3 Tips for Effective Audience Targeting

November 19, 2019

An effective audience targeting program is a critical component of a comprehensive marketing strategy. Targeting helps a company to concentrate messaging on a subset of the general audience, improving the performance of marketing campaigns and the ROI of marketing spend by focusing on high-value prospects.

Targeting in marketing breaks a large market into smaller parts, or segments, based on specific characteristics as designated by the marketer. These characteristics could be: 

3 Tips For Effective Audience Targeting
  • Demographic: age, gender, race, etc.
  • Geographic: city, zip code, neighborhood, etc.
  • Behavioral: purchase history, brand interactions, etc.
  • Psychographic: values, interests, lifestyle, etc.

The more specific the target market, the more powerful a company’s focus on the customer, and the better a company can identify prospective customers, and personalize messaging and media planning to reach the right person, at the right time, with the right message. Conversion rates are improved, cost per acquisition is reduced, and customer engagement and value is increased.

To create an effective audience targeting program, a company should:

1. Understand Current Customers

Gathering and compiling data on existing customers and analyzing it can help you to build a picture of your existing customers. Most businesses have access to demographic and geographic information, based on voluntary information provided by customers during regular in-store or online interactions. Behavioral data, such as purchase history or brand interactions, is often recorded in transaction history and may be tied to a CRM system for analysis.

Psychographic information, which is the values, interests, and lifestyle of current customers, can be more difficult to acquire. One way of inferring a customer’s psychographic information is to review event data. Event data goes a step beyond identifying who a customer is, or their location: event data can describe why a customer is at a certain place at a certain time. For example, knowing that a customer is at a stadium gives you some data, but verifying that the customer is at the stadium for a sporting event gives a deeper understanding of that customer – their activities, interests, and even lifestyle.

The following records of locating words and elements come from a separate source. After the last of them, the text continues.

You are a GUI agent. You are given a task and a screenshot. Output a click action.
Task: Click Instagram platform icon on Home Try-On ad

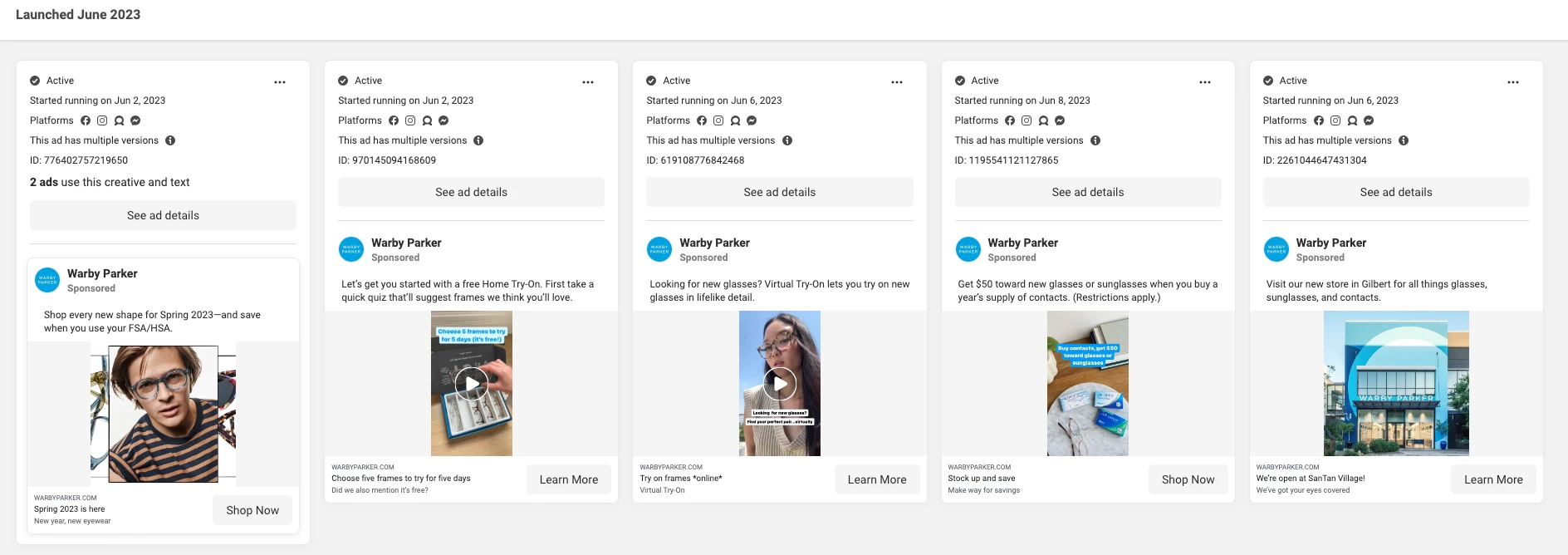[x=410, y=120]
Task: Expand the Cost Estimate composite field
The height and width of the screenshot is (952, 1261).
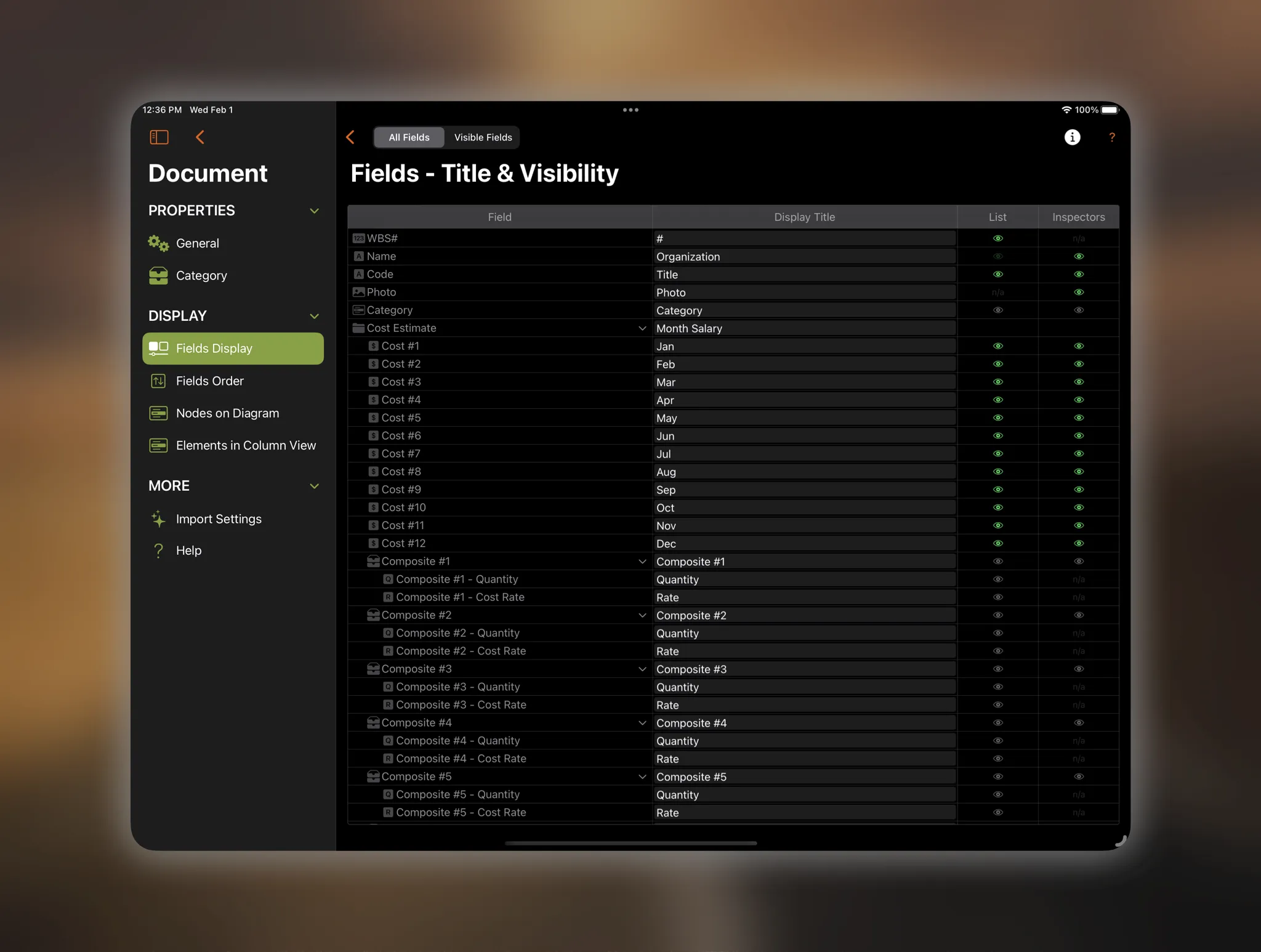Action: coord(641,328)

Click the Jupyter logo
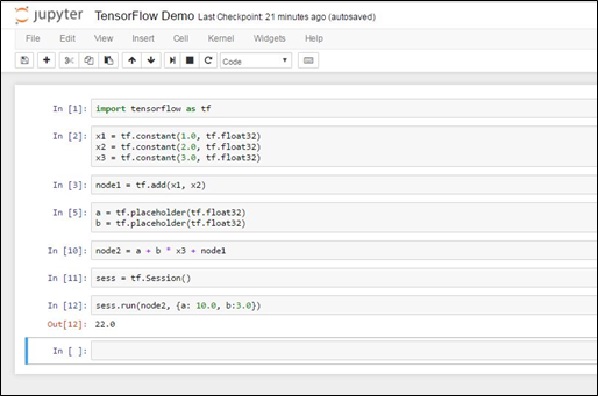pos(49,15)
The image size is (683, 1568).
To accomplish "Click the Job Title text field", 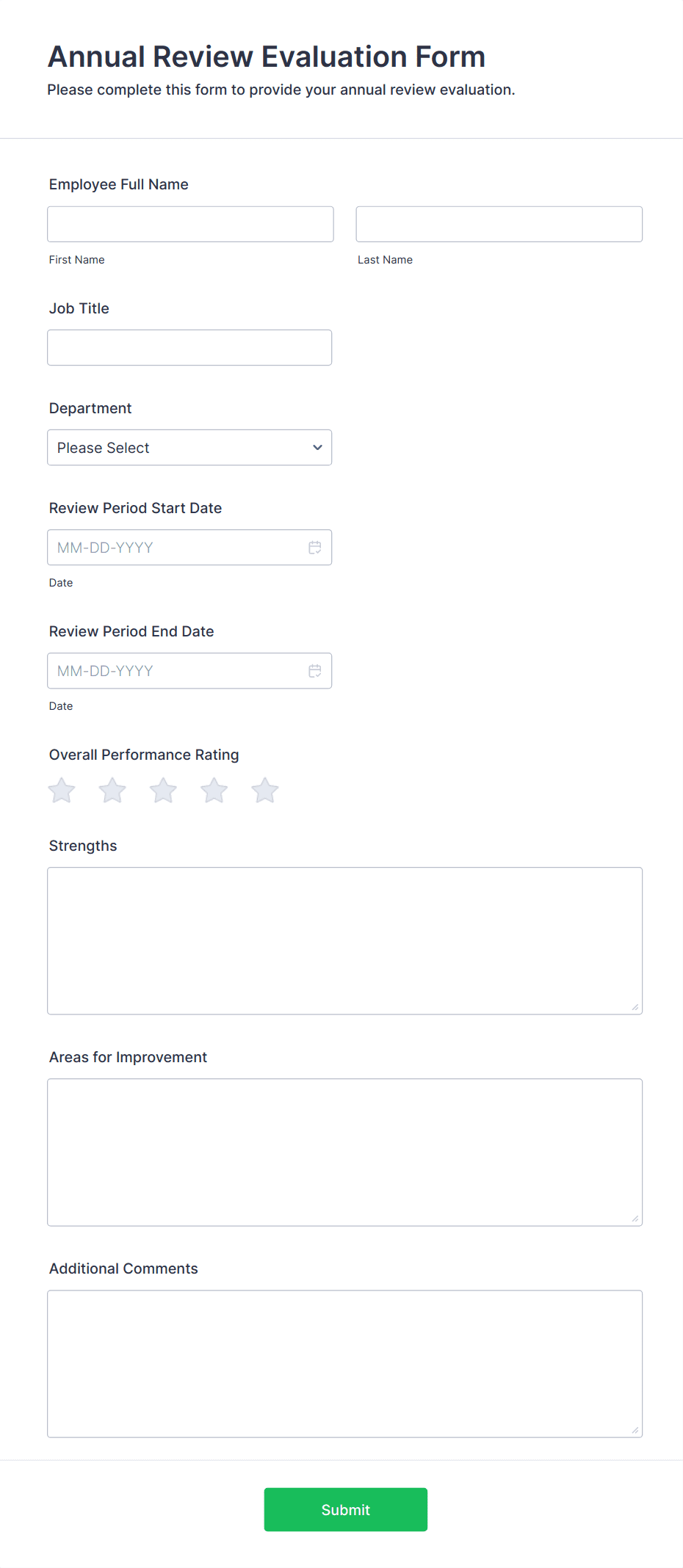I will point(189,347).
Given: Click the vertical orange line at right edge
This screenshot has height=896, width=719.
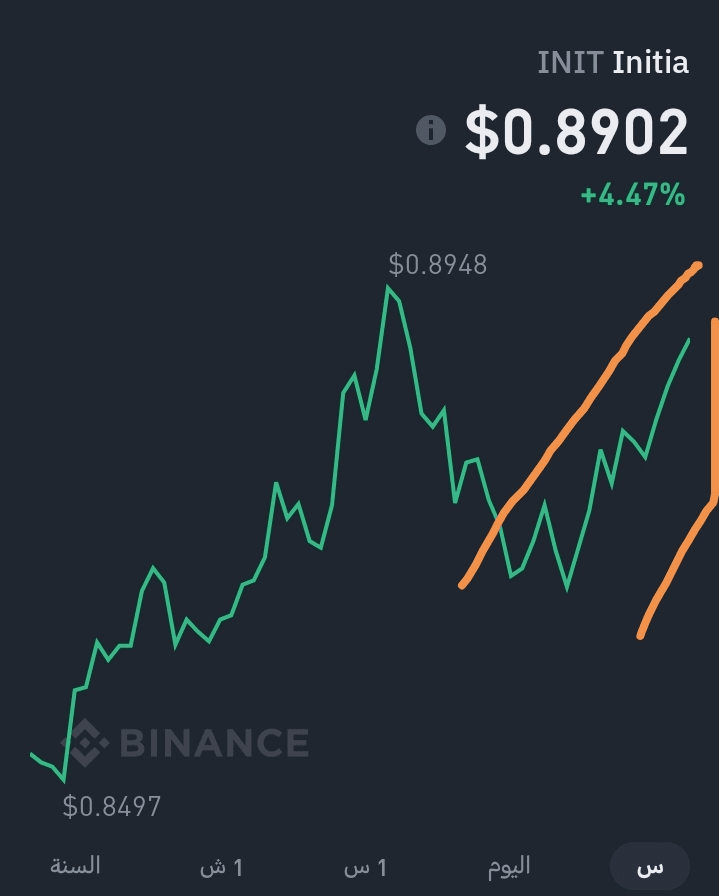Looking at the screenshot, I should (714, 409).
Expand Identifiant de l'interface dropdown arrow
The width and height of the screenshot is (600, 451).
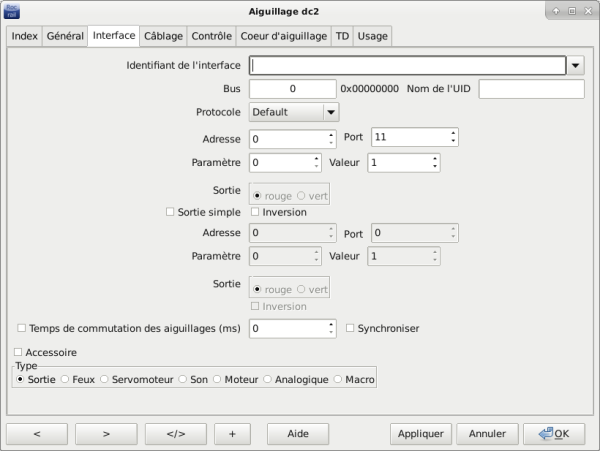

2. Use this Understanding to Build Customer Profiles

Creating a detailed picture of the customer – an ‘ideal customer profile’, or ICP – can help a company to identify their best customers, align marketing and sales efforts with organizational strategy, and improve strategic decision-making. Customer profiles can incorporate any number of characteristics and be segmented by various attributes to use in audience targeting.

3. Use Customer Profiles to Expand Reach

Customer profiles can help marketers identify customer attributes that can lead to potential new audiences. Building on the example above, a grocery store might discover that many of its current customers also attend professional football games. The company could then adjust its marketing strategy to target other professional football fans, incorporating sponsorships at the stadium, advertising during televised football events, and promotional activities built around scheduled games.

Audience targeting is one method of taking data about your customers and turning it into valuable, actionable insights. Carving out specific, smaller target groups provides the foundation for strategic marketing initiatives, and lays the groundwork for data-driven decision-making based on a deeper, more comprehensive understanding of the customer.